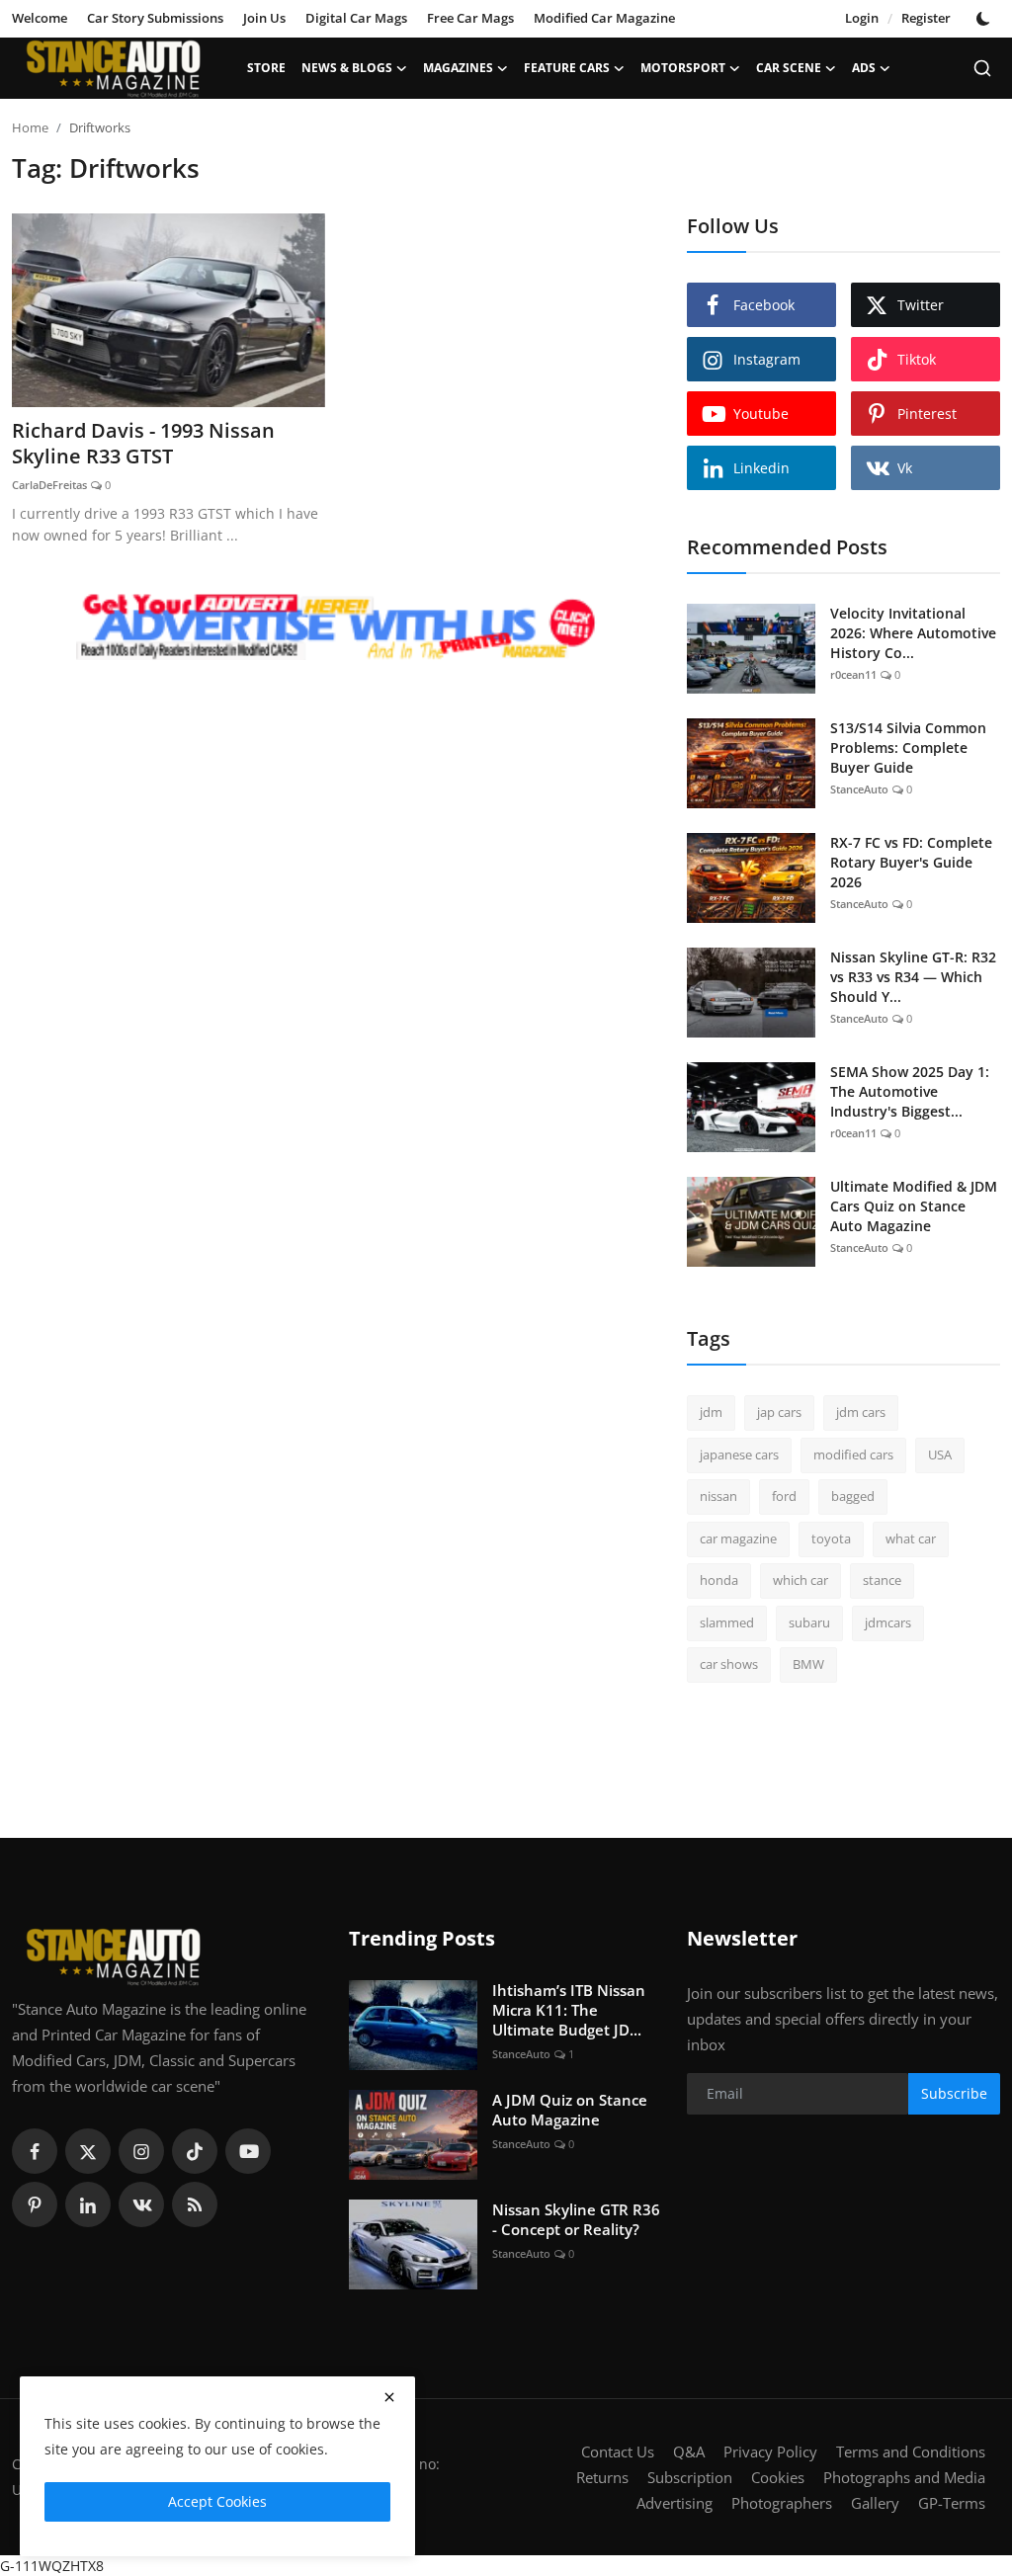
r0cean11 (853, 674)
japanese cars (739, 1454)
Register (926, 18)
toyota (831, 1538)
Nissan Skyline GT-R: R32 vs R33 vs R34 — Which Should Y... (913, 977)
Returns (602, 2477)
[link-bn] (337, 628)
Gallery (875, 2503)
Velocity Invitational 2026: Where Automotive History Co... (913, 633)
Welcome (39, 18)
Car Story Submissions (155, 18)
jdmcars (888, 1622)
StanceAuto (859, 789)
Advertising (674, 2503)
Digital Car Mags (356, 18)
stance (882, 1580)
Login (862, 18)
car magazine (738, 1538)
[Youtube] (248, 2151)
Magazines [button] (458, 67)
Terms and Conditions (910, 2451)
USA (940, 1454)
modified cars (853, 1454)
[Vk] (141, 2204)
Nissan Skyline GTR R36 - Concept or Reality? (576, 2219)
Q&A (689, 2451)
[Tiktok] (194, 2151)
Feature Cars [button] (567, 67)
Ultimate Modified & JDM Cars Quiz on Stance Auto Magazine (913, 1206)
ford (784, 1496)
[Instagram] (141, 2151)
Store (266, 67)
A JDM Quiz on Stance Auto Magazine (569, 2109)
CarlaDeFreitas (49, 484)
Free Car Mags (470, 18)
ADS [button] (864, 67)
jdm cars (861, 1412)
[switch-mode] (985, 19)
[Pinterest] (34, 2204)
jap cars (779, 1412)
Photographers (781, 2503)
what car (911, 1538)
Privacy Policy (770, 2451)
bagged (853, 1496)
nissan (718, 1496)
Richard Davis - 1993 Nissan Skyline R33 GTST (143, 443)
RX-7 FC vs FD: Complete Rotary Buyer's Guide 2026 (911, 862)
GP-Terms (951, 2503)
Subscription (689, 2477)
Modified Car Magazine (604, 18)
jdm (711, 1412)
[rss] (194, 2204)
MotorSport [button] (682, 67)
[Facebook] (34, 2151)
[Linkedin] (88, 2204)
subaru (809, 1622)
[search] (982, 68)
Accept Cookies (217, 2501)
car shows (729, 1664)
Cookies (777, 2477)
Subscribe (954, 2093)
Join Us (264, 18)
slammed (727, 1622)
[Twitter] (88, 2151)
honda (719, 1580)
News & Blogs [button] (346, 67)
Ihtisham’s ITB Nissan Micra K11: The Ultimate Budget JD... (568, 2009)
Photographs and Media (904, 2477)
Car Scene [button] (788, 67)
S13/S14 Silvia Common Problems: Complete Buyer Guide (908, 747)
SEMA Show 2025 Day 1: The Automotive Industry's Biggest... (909, 1091)
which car (800, 1580)
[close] (389, 2397)
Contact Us (617, 2451)
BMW (808, 1664)
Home (30, 127)
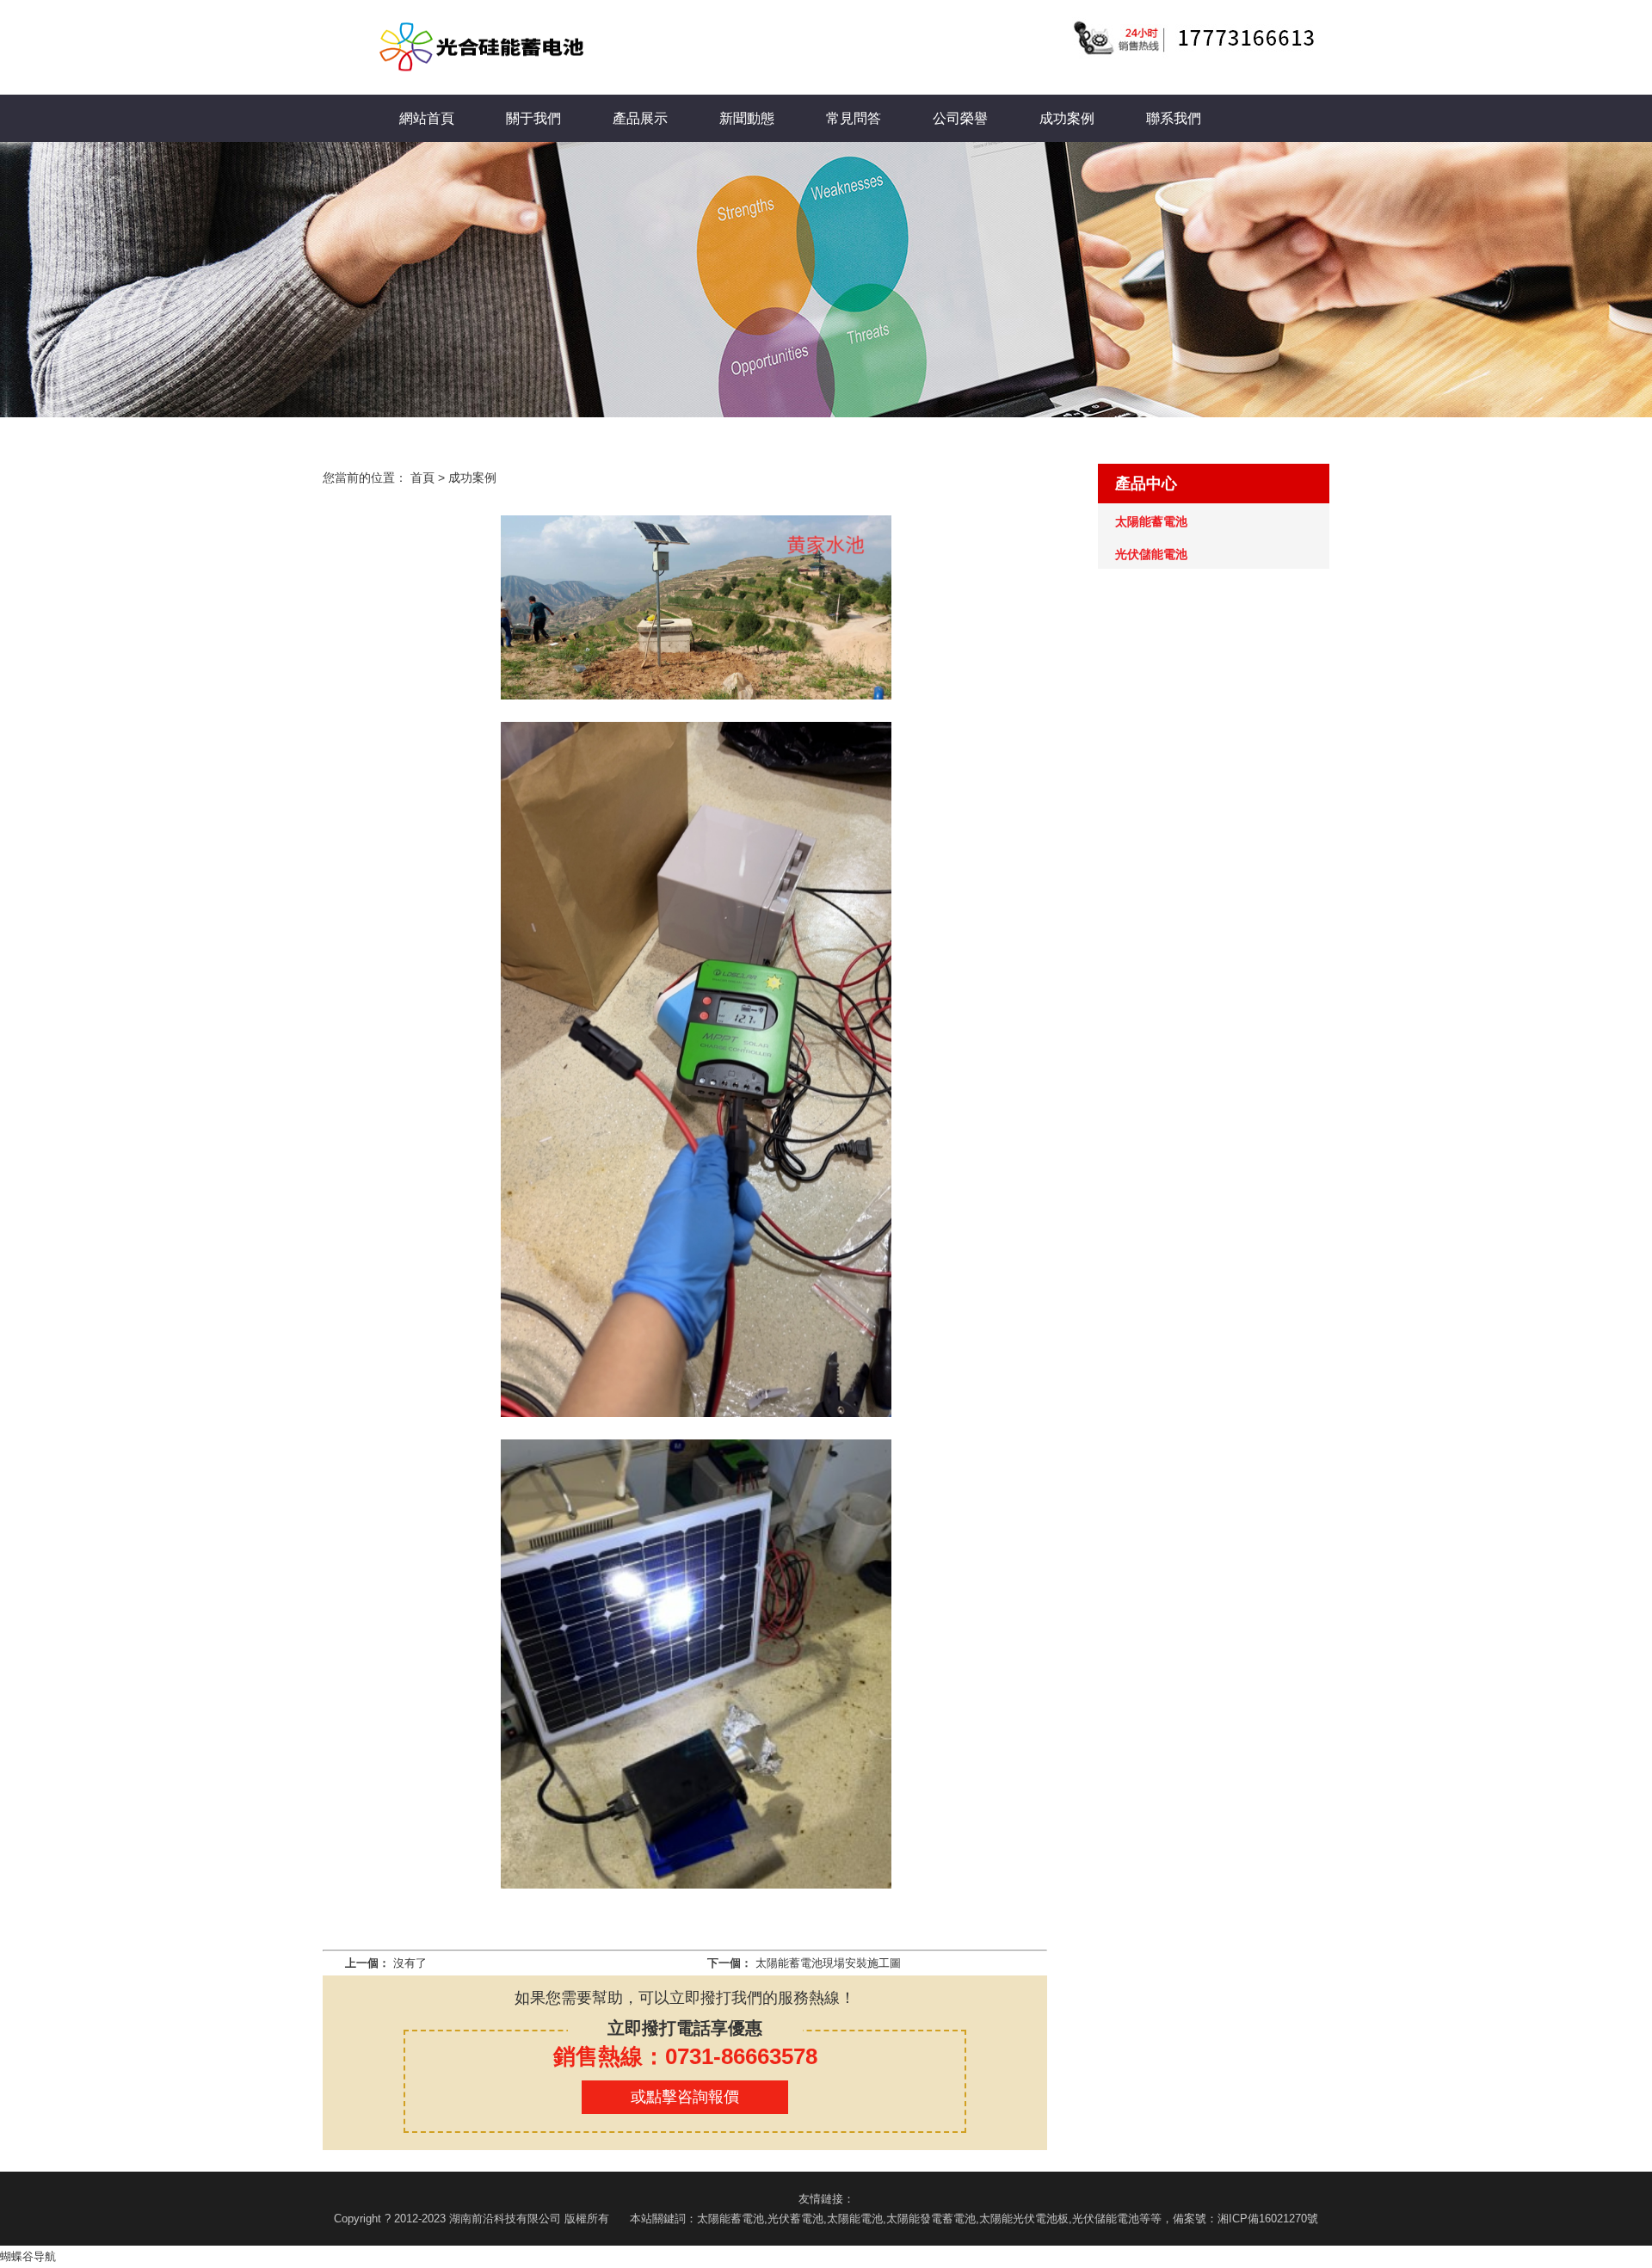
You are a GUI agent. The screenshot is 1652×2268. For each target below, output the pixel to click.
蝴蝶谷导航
====
Give the records back exactly. Leave the pictures out.

▶ _SOLUTION BELOW_
r0cean11 (853, 674)
japanese cars (739, 1454)
Register (926, 18)
toyota (831, 1538)
Nissan Skyline GT-R: R32 vs R33 vs R34 — Which Should Y... (913, 977)
Returns (602, 2477)
[link-bn] (337, 628)
Gallery (875, 2503)
Velocity Invitational 2026: Where Automotive History Co... (913, 633)
Welcome (39, 18)
Car Story Submissions (155, 18)
jdmcars (888, 1622)
StanceAuto (859, 789)
Advertising (674, 2503)
Digital Car Mags (356, 18)
stance (882, 1580)
Login (862, 18)
car magazine (738, 1538)
[Youtube] (248, 2151)
Magazines [button] (458, 67)
Terms and Conditions (910, 2451)
USA (940, 1454)
modified cars (853, 1454)
[Vk] (141, 2204)
Nissan Skyline GTR R36 - Concept or Reality? (576, 2219)
Q&A (689, 2451)
[Tiktok] (194, 2151)
Feature Cars [button] (567, 67)
Ultimate Modified & JDM Cars Quiz on Stance Auto Magazine (913, 1206)
ford (784, 1496)
[Instagram] (141, 2151)
Store (266, 67)
A JDM Quiz on Stance Auto Magazine (569, 2109)
CarlaDeFreitas (49, 484)
Free Car Mags (470, 18)
ADS [button] (864, 67)
jdm cars (861, 1412)
[switch-mode] (985, 19)
[Pinterest] (34, 2204)
jap cars (779, 1412)
Photographers (781, 2503)
what car (911, 1538)
Privacy Policy (770, 2451)
bagged (853, 1496)
nissan (718, 1496)
Richard Davis - 1993 Nissan Skyline R33 GTST (143, 443)
RX-7 FC vs FD: Complete Rotary Buyer's Guide 2026 (911, 862)
GP-Terms (951, 2503)
Subscription (689, 2477)
Modified Car Magazine (604, 18)
jdm (711, 1412)
[rss] (194, 2204)
MotorSport [button] (682, 67)
[Facebook] (34, 2151)
[Linkedin] (88, 2204)
subaru (809, 1622)
[search] (982, 68)
Accept Cookies (217, 2501)
car shows (729, 1664)
Cookies (777, 2477)
Subscribe (954, 2093)
Join Us (264, 18)
slammed (727, 1622)
[Twitter] (88, 2151)
honda (719, 1580)
News & Blogs [button] (346, 67)
Ihtisham’s ITB Nissan Micra K11: The Ultimate Budget JD... (568, 2009)
Photographs and Media (904, 2477)
Car Scene [button] (788, 67)
S13/S14 Silvia Common Problems: Complete Buyer Guide (908, 747)
SEMA Show 2025 Day 1: The Automotive Industry's Biggest... (909, 1091)
which car (800, 1580)
[close] (389, 2397)
Contact Us (617, 2451)
BMW (808, 1664)
Home (30, 127)
You are a GUI agent. The screenshot is 1652×2268. For each target below, output the pixel to click.
蝴蝶谷导航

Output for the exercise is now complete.